* **Task objective**
In the entries that follow, find the line containing "How do I perform: Open the GGX"; from there, copy every line exactly through the line containing "The width and height of the screenshot is (1456, 819).".

═══ Extracted information

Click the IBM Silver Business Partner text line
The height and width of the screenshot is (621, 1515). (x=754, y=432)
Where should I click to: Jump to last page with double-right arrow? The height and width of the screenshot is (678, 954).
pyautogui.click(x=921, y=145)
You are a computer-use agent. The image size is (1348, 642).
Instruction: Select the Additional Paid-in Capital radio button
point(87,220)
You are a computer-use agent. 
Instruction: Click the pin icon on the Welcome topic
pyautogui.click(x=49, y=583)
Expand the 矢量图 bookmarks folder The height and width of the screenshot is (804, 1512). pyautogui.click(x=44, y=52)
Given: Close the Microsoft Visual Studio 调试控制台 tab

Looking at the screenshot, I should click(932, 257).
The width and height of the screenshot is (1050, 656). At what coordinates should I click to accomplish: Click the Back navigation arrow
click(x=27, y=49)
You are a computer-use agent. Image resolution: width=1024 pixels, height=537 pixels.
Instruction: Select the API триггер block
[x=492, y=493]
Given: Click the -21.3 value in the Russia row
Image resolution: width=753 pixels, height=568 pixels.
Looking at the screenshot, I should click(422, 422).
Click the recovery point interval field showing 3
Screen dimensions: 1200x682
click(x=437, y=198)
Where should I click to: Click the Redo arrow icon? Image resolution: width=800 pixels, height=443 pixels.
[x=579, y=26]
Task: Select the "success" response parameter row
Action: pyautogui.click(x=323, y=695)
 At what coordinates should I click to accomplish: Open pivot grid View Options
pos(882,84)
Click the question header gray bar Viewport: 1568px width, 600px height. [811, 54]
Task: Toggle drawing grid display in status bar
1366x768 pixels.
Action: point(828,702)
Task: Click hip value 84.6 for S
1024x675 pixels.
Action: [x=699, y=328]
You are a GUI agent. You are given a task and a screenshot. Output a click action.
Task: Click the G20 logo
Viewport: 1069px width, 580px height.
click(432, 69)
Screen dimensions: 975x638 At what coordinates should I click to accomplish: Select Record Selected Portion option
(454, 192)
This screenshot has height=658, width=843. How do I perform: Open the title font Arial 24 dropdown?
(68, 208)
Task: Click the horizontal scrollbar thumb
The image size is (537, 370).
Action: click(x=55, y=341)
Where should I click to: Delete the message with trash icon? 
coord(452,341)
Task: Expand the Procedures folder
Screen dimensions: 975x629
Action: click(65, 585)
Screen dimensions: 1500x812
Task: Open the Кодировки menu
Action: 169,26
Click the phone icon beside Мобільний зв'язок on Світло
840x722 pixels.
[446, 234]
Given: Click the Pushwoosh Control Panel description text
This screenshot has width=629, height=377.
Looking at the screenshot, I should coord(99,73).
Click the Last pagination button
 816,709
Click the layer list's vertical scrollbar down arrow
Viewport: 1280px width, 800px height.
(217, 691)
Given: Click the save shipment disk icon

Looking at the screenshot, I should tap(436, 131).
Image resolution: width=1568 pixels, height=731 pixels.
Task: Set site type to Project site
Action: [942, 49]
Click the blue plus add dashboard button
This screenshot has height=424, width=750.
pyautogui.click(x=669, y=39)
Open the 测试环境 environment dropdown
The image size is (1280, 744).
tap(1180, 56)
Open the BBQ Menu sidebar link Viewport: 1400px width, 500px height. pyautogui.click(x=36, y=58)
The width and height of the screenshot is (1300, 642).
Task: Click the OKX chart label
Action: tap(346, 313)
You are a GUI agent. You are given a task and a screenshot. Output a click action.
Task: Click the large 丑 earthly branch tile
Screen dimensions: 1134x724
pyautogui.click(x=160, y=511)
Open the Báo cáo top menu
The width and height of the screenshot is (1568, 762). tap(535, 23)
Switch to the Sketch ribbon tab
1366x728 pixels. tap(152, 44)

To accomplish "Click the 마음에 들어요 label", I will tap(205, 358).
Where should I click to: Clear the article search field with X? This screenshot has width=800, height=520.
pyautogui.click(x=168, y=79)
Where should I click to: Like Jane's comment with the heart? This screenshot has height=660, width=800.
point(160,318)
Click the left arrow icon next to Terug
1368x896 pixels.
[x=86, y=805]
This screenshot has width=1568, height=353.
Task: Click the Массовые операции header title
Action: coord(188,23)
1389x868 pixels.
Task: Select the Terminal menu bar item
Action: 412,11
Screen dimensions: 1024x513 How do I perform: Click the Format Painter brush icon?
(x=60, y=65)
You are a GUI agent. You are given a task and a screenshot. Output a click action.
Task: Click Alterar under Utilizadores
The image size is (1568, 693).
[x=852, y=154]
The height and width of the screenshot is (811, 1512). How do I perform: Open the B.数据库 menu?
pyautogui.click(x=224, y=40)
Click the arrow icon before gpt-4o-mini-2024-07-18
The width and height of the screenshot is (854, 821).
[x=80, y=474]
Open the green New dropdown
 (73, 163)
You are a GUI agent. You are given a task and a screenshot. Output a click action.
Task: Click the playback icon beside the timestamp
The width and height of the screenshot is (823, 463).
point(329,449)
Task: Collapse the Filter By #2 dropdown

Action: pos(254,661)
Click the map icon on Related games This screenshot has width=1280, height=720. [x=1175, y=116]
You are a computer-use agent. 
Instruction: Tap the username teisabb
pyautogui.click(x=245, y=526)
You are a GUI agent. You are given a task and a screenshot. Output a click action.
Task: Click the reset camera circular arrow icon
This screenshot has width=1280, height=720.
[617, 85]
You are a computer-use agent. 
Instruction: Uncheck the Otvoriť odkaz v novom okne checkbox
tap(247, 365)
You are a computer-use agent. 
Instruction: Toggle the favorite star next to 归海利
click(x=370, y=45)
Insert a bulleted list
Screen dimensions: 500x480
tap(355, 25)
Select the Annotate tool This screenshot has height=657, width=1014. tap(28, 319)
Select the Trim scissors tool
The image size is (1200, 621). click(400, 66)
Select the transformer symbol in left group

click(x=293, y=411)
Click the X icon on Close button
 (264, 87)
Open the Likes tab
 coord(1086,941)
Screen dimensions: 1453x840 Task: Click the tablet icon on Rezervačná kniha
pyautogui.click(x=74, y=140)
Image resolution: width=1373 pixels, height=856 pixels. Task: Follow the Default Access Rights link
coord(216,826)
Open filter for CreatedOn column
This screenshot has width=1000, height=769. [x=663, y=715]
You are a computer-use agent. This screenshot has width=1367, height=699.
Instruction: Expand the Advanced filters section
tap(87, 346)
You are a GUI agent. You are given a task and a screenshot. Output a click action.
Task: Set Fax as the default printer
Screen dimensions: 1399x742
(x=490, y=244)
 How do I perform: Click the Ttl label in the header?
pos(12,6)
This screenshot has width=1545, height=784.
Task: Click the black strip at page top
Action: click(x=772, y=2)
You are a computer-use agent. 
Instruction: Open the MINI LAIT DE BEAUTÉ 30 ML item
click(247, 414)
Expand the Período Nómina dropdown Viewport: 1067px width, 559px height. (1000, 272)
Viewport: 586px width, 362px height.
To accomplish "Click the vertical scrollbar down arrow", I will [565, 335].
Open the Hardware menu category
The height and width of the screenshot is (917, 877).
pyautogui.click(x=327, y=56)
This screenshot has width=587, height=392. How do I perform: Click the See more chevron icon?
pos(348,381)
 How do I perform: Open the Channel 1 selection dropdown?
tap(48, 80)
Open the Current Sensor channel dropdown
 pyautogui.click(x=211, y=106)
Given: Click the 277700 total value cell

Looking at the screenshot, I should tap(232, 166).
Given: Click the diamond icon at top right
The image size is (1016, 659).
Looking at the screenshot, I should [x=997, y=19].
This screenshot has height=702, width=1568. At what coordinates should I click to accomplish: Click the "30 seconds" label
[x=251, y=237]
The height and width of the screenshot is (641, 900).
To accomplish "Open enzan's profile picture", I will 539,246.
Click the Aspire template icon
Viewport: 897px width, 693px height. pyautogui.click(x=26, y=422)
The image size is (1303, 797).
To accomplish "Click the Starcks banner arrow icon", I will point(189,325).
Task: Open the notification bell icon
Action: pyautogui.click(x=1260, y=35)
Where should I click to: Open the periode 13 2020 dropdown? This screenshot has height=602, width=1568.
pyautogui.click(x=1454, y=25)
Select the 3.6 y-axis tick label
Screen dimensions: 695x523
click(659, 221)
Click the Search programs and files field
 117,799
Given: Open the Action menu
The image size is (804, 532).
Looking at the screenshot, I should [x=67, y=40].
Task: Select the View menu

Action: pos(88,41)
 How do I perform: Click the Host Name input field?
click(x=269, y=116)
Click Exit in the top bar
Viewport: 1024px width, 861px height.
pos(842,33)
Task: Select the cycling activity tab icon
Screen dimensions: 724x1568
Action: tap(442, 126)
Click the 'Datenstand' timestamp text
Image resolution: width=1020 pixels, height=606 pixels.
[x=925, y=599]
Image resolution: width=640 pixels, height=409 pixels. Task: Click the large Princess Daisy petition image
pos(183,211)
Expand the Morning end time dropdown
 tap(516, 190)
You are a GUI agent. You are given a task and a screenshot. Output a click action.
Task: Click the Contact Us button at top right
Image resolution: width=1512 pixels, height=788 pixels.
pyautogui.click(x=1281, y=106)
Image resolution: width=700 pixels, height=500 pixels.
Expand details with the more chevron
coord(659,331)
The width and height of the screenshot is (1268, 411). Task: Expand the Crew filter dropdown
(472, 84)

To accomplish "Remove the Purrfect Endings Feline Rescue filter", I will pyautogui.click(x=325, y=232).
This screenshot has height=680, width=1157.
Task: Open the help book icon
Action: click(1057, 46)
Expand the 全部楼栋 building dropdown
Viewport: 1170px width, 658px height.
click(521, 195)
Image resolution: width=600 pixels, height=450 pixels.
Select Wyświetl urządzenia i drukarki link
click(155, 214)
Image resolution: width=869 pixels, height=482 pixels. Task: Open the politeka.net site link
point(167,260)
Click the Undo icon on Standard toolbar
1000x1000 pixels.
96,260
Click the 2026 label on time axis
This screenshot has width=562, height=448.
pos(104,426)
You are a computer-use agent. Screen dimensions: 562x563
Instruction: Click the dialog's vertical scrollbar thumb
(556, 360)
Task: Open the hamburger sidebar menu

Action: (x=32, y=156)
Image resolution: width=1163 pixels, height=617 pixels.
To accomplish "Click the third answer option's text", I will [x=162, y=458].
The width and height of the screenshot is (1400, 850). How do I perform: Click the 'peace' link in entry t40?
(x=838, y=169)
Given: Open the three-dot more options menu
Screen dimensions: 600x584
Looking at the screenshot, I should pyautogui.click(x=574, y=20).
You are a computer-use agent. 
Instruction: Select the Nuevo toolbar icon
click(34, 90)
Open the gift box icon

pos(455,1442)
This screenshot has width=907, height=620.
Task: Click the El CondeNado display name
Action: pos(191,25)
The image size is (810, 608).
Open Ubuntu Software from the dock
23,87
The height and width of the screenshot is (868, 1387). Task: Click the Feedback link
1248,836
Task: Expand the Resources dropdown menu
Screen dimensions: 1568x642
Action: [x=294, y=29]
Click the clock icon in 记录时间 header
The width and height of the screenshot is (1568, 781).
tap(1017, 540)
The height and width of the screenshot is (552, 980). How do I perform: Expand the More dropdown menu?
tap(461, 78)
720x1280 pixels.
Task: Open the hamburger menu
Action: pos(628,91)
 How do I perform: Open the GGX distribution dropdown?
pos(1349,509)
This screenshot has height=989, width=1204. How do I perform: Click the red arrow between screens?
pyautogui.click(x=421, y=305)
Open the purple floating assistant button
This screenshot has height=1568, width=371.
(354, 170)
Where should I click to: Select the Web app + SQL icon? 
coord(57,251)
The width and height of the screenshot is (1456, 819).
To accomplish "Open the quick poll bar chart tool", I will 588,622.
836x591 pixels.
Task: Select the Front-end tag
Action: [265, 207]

══════

* **Exercise solution**
 How do I perform: Open the GGX distribution dropdown?
pos(1349,509)
This screenshot has height=989, width=1204. How do I perform: Click the red arrow between screens?
pyautogui.click(x=421, y=305)
Open the purple floating assistant button
This screenshot has height=1568, width=371.
(354, 170)
Where should I click to: Select the Web app + SQL icon? 
coord(57,251)
The width and height of the screenshot is (1456, 819).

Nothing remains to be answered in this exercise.